About 30 families were sleeping in the tents when police moved in and ordered them to vacate, detaining the four who ranged in age from 38 to 76.
“When the people protested in Phnom Penh, the Ministry of Land Management, Urban Planning and Construction told them to take up the issue at the provincial level, but the problem was not solved,” he said.
More than 100 families have protested to recover land from the company and have requested ownership cards.
A representative of six families was permitted to meet with Koh Kong provincial governor Mithona Phuthong on Tuesday and they discussed the issue for about two hours.
Mai Pov, the representative, said the governor promised to take the request to higher-ups and provide news of a solution within two months.

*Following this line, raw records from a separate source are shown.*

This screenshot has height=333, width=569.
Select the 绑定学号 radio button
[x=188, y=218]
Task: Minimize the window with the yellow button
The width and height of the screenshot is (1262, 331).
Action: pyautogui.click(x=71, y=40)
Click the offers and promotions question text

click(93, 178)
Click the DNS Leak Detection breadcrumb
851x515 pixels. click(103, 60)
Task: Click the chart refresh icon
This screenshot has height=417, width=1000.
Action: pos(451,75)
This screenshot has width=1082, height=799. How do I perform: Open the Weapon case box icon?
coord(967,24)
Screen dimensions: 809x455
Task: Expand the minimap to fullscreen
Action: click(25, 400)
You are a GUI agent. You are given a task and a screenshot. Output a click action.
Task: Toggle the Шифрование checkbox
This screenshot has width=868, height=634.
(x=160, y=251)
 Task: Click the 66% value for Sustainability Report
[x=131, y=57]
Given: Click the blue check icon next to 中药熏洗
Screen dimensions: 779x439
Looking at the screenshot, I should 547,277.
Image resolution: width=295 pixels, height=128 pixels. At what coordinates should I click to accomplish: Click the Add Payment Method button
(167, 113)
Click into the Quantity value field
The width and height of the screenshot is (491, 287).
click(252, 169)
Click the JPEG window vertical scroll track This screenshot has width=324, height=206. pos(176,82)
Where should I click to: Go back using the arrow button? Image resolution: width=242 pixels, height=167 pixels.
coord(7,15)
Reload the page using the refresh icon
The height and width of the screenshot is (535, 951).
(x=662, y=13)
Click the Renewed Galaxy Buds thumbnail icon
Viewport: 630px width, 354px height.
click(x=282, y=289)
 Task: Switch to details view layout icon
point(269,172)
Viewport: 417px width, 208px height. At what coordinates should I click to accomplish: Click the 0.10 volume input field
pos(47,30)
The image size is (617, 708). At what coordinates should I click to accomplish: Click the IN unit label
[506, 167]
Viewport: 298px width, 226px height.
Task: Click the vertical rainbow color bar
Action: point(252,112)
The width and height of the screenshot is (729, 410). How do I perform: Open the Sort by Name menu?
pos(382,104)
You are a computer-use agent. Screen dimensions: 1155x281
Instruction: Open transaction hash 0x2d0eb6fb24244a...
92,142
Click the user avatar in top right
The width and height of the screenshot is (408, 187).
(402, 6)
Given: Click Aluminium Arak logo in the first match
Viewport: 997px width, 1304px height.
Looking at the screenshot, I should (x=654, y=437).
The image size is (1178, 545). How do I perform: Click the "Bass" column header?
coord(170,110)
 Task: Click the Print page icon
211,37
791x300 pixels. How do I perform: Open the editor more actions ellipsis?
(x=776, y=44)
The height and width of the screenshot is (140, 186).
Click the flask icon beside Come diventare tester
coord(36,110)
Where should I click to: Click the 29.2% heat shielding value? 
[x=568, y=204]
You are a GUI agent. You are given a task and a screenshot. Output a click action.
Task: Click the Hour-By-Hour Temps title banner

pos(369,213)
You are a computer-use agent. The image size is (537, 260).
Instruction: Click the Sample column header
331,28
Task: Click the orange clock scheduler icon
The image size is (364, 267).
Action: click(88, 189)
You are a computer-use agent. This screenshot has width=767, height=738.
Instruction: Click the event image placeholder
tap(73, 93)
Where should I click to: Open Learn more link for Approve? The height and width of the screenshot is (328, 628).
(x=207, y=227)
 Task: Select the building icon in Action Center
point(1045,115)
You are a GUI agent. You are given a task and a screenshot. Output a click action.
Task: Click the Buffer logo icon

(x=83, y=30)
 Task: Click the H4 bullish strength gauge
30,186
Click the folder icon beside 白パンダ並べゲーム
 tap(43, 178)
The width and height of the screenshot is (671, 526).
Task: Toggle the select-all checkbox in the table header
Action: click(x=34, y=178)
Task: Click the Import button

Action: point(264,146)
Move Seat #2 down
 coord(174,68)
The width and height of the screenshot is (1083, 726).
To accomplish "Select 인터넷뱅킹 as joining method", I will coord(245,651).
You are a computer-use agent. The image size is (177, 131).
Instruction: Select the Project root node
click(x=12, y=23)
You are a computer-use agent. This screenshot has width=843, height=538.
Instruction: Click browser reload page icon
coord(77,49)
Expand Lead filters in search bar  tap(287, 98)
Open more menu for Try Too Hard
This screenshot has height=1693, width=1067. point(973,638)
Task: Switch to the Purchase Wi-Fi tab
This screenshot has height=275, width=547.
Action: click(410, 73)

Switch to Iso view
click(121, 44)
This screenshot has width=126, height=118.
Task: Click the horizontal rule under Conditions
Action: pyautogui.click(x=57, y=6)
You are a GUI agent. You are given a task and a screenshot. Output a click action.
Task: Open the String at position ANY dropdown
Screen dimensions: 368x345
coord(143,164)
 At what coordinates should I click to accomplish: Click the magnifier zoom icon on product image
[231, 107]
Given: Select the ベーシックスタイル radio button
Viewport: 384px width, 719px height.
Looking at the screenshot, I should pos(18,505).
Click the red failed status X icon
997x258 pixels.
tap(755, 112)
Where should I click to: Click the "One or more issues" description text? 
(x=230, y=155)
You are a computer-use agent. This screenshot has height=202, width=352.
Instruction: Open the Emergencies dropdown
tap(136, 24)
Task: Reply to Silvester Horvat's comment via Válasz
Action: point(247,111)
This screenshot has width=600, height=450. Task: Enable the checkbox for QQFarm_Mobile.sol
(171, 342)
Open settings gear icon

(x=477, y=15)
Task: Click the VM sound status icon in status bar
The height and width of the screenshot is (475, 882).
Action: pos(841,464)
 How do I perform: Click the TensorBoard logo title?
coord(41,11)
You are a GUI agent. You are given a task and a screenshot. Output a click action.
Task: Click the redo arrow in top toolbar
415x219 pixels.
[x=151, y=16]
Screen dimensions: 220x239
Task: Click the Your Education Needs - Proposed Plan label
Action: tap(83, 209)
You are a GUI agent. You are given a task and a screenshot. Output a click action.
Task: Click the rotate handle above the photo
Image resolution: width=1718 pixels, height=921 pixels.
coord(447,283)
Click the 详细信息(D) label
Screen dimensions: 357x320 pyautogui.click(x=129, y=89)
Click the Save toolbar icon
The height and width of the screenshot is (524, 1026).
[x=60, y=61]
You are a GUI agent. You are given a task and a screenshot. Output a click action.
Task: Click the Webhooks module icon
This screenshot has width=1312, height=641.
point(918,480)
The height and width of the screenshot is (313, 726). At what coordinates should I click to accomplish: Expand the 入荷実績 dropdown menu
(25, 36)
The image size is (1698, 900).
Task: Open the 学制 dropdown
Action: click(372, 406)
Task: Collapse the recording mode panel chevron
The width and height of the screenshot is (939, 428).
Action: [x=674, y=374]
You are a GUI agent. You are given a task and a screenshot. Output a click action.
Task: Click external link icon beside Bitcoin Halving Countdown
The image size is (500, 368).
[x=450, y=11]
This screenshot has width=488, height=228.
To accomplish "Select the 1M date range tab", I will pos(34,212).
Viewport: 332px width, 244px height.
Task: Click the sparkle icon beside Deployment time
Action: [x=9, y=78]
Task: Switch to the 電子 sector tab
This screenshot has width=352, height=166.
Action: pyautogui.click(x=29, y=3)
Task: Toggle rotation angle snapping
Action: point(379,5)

The governor was asked to sign a letter clarifying the province will solve the problem within two months, but she refused.
“If they promise to allocate land for us, they must promise in a written letter. She refused to do so. They just promised us after doing nothing for 12 years,” Pov said.
The residents said they will continue to protest.
Koh Kong provincial police chief Kong Mono said they can do so as long as they don’t install tents in front of the provincial hall.
“They can continue to protest, but they can’t set up tents that affect the aesthetics of the town and disrupt tourism,” he said.
Koh Kong provincial deputy governor Sok Sothy denied that the authorities have refused to tackle the issue as claimed.
“This case is no longer in the authority of the province. National authorities are in charge of this. A national committee in charge of tackling land disputes is studying the situation,” he said.
Koh Kong provincial coordinator for rights group Adhoc Thong Chandara, said arresting people is a threat so that they no longer protest in front of the provincial hall.
“They came there because there was no response to their petition. They were promised again and again. When the day they were promised came, they went to the provincial hall,” he said.